Dataset items
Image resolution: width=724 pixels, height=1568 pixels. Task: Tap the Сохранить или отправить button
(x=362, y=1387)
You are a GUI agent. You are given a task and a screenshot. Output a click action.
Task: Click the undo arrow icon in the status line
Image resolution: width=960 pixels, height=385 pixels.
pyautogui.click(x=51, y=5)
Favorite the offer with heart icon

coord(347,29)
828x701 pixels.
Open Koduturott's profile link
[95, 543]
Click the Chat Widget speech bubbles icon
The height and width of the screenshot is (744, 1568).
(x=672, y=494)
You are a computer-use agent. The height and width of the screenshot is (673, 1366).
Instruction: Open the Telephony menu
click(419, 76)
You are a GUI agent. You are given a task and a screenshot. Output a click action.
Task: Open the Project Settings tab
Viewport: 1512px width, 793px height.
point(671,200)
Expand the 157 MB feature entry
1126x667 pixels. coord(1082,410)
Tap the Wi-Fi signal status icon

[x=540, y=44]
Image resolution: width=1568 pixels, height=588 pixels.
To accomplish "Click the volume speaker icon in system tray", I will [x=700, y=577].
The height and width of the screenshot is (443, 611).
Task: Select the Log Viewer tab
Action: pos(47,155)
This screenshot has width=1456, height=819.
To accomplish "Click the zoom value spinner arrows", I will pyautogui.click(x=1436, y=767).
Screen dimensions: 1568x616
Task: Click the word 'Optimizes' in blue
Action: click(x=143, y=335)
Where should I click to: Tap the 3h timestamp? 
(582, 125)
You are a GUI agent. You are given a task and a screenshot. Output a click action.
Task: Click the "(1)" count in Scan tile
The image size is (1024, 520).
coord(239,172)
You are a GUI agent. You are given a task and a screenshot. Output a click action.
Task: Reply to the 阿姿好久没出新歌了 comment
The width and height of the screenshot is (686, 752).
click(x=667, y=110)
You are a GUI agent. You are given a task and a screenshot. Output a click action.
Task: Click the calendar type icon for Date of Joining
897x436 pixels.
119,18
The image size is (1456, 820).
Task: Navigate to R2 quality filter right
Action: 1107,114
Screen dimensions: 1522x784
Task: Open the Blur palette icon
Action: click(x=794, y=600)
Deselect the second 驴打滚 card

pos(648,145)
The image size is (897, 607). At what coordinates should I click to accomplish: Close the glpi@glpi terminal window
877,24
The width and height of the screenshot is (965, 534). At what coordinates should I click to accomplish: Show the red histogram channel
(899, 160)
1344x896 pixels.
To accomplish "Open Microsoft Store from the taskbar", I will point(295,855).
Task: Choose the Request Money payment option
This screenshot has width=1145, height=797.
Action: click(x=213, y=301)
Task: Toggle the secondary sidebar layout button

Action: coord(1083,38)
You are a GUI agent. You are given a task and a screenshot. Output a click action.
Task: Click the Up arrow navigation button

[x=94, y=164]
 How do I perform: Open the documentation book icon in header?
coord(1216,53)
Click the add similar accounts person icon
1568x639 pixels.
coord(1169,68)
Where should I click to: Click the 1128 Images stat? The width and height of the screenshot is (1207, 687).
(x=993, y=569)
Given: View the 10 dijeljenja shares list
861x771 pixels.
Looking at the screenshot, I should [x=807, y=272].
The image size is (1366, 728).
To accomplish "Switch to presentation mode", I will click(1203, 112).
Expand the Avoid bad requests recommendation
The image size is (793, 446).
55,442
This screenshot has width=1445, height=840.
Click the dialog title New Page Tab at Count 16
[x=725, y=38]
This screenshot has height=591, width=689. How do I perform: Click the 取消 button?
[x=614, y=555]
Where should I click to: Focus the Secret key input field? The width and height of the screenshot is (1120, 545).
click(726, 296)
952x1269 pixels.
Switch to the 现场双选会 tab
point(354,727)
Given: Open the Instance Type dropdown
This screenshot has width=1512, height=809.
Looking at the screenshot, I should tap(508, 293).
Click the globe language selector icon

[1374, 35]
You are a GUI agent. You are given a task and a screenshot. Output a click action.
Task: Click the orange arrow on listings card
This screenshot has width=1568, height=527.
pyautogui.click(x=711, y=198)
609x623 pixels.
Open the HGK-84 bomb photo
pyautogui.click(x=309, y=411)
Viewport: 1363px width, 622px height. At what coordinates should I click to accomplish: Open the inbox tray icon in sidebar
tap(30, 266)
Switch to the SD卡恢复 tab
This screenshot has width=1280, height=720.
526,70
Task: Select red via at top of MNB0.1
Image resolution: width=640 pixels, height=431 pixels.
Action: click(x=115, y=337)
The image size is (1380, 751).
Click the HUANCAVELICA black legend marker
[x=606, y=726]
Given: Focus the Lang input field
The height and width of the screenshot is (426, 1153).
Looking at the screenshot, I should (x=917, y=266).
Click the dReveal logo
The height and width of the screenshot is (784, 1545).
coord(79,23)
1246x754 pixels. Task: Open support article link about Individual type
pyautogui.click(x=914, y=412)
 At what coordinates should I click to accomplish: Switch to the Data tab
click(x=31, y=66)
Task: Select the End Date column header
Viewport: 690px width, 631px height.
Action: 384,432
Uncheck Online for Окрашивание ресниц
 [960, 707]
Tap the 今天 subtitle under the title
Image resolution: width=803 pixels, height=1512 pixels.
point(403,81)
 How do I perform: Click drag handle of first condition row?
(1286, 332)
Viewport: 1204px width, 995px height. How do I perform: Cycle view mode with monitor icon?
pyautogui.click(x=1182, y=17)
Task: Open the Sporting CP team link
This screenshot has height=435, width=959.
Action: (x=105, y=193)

**TASK INSTRUCTIONS:** Please change every "GUI agent" in the rows above to "screen assistant", leaving everything else as it is.

**ANSWER TO THIS TASK:**
Image resolution: width=724 pixels, height=1568 pixels. Task: Tap the Сохранить или отправить button
(x=362, y=1387)
You are a screen assistant. You are given a task and a screenshot. Output a click action.
Task: Click the undo arrow icon in the status line
Image resolution: width=960 pixels, height=385 pixels.
pyautogui.click(x=51, y=5)
Favorite the offer with heart icon

coord(347,29)
828x701 pixels.
Open Koduturott's profile link
[95, 543]
Click the Chat Widget speech bubbles icon
The height and width of the screenshot is (744, 1568).
(x=672, y=494)
You are a computer-use agent. The height and width of the screenshot is (673, 1366).
Instruction: Open the Telephony menu
click(419, 76)
You are a screen assistant. You are given a task and a screenshot. Output a click action.
Task: Open the Project Settings tab
Viewport: 1512px width, 793px height.
point(671,200)
Expand the 157 MB feature entry
1126x667 pixels. coord(1082,410)
Tap the Wi-Fi signal status icon

[x=540, y=44]
Image resolution: width=1568 pixels, height=588 pixels.
To accomplish "Click the volume speaker icon in system tray", I will [x=700, y=577].
The height and width of the screenshot is (443, 611).
Task: Select the Log Viewer tab
Action: pos(47,155)
This screenshot has width=1456, height=819.
To accomplish "Click the zoom value spinner arrows", I will pyautogui.click(x=1436, y=767).
Screen dimensions: 1568x616
Task: Click the word 'Optimizes' in blue
Action: click(x=143, y=335)
Where should I click to: Tap the 3h timestamp? 
(582, 125)
You are a screen assistant. You are given a task and a screenshot. Output a click action.
Task: Click the "(1)" count in Scan tile
The image size is (1024, 520).
coord(239,172)
You are a screen assistant. You are given a task and a screenshot. Output a click action.
Task: Reply to the 阿姿好久没出新歌了 comment
The width and height of the screenshot is (686, 752).
click(x=667, y=110)
You are a screen assistant. You are given a task and a screenshot. Output a click action.
Task: Click the calendar type icon for Date of Joining
897x436 pixels.
119,18
The image size is (1456, 820).
Task: Navigate to R2 quality filter right
Action: 1107,114
Screen dimensions: 1522x784
Task: Open the Blur palette icon
Action: click(x=794, y=600)
Deselect the second 驴打滚 card

pos(648,145)
The image size is (897, 607). At what coordinates should I click to accomplish: Close the glpi@glpi terminal window
877,24
The width and height of the screenshot is (965, 534). At what coordinates should I click to accomplish: Show the red histogram channel
(899, 160)
1344x896 pixels.
To accomplish "Open Microsoft Store from the taskbar", I will point(295,855).
Task: Choose the Request Money payment option
This screenshot has width=1145, height=797.
Action: click(x=213, y=301)
Task: Toggle the secondary sidebar layout button

Action: coord(1083,38)
You are a screen assistant. You are given a task and a screenshot. Output a click action.
Task: Click the Up arrow navigation button

[x=94, y=164]
 How do I perform: Open the documentation book icon in header?
coord(1216,53)
Click the add similar accounts person icon
1568x639 pixels.
coord(1169,68)
Where should I click to: Click the 1128 Images stat? The width and height of the screenshot is (1207, 687).
(x=993, y=569)
Given: View the 10 dijeljenja shares list
861x771 pixels.
Looking at the screenshot, I should [x=807, y=272].
The image size is (1366, 728).
To accomplish "Switch to presentation mode", I will click(1203, 112).
Expand the Avoid bad requests recommendation
The image size is (793, 446).
55,442
This screenshot has width=1445, height=840.
Click the dialog title New Page Tab at Count 16
[x=725, y=38]
This screenshot has height=591, width=689. How do I perform: Click the 取消 button?
[x=614, y=555]
Where should I click to: Focus the Secret key input field? The width and height of the screenshot is (1120, 545).
click(726, 296)
952x1269 pixels.
Switch to the 现场双选会 tab
point(354,727)
Given: Open the Instance Type dropdown
This screenshot has width=1512, height=809.
Looking at the screenshot, I should tap(508, 293).
Click the globe language selector icon

[1374, 35]
You are a screen assistant. You are given a task and a screenshot. Output a click action.
Task: Click the orange arrow on listings card
This screenshot has width=1568, height=527.
pyautogui.click(x=711, y=198)
609x623 pixels.
Open the HGK-84 bomb photo
pyautogui.click(x=309, y=411)
Viewport: 1363px width, 622px height. At what coordinates should I click to accomplish: Open the inbox tray icon in sidebar
tap(30, 266)
Switch to the SD卡恢复 tab
This screenshot has width=1280, height=720.
526,70
Task: Select red via at top of MNB0.1
Image resolution: width=640 pixels, height=431 pixels.
Action: click(x=115, y=337)
The image size is (1380, 751).
Click the HUANCAVELICA black legend marker
[x=606, y=726]
Given: Focus the Lang input field
The height and width of the screenshot is (426, 1153).
Looking at the screenshot, I should (x=917, y=266).
Click the dReveal logo
The height and width of the screenshot is (784, 1545).
coord(79,23)
1246x754 pixels. Task: Open support article link about Individual type
pyautogui.click(x=914, y=412)
 At what coordinates should I click to accomplish: Switch to the Data tab
click(x=31, y=66)
Task: Select the End Date column header
Viewport: 690px width, 631px height.
Action: 384,432
Uncheck Online for Окрашивание ресниц
 [960, 707]
Tap the 今天 subtitle under the title
Image resolution: width=803 pixels, height=1512 pixels.
point(403,81)
 How do I perform: Click drag handle of first condition row?
(1286, 332)
Viewport: 1204px width, 995px height. How do I perform: Cycle view mode with monitor icon?
pyautogui.click(x=1182, y=17)
Task: Open the Sporting CP team link
This screenshot has height=435, width=959.
Action: (x=105, y=193)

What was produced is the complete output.